* _Written exercise_:
Copy the records below line for line, without changing anything.

Item coordinate data
*****
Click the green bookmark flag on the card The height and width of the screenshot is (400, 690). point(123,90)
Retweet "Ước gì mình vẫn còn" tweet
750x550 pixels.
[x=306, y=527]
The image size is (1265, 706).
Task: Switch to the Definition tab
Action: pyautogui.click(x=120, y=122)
*****
* _The reply_:
Click the green bookmark flag on the card The height and width of the screenshot is (400, 690). point(123,90)
Retweet "Ước gì mình vẫn còn" tweet
750x550 pixels.
[x=306, y=527]
The image size is (1265, 706).
Task: Switch to the Definition tab
Action: pyautogui.click(x=120, y=122)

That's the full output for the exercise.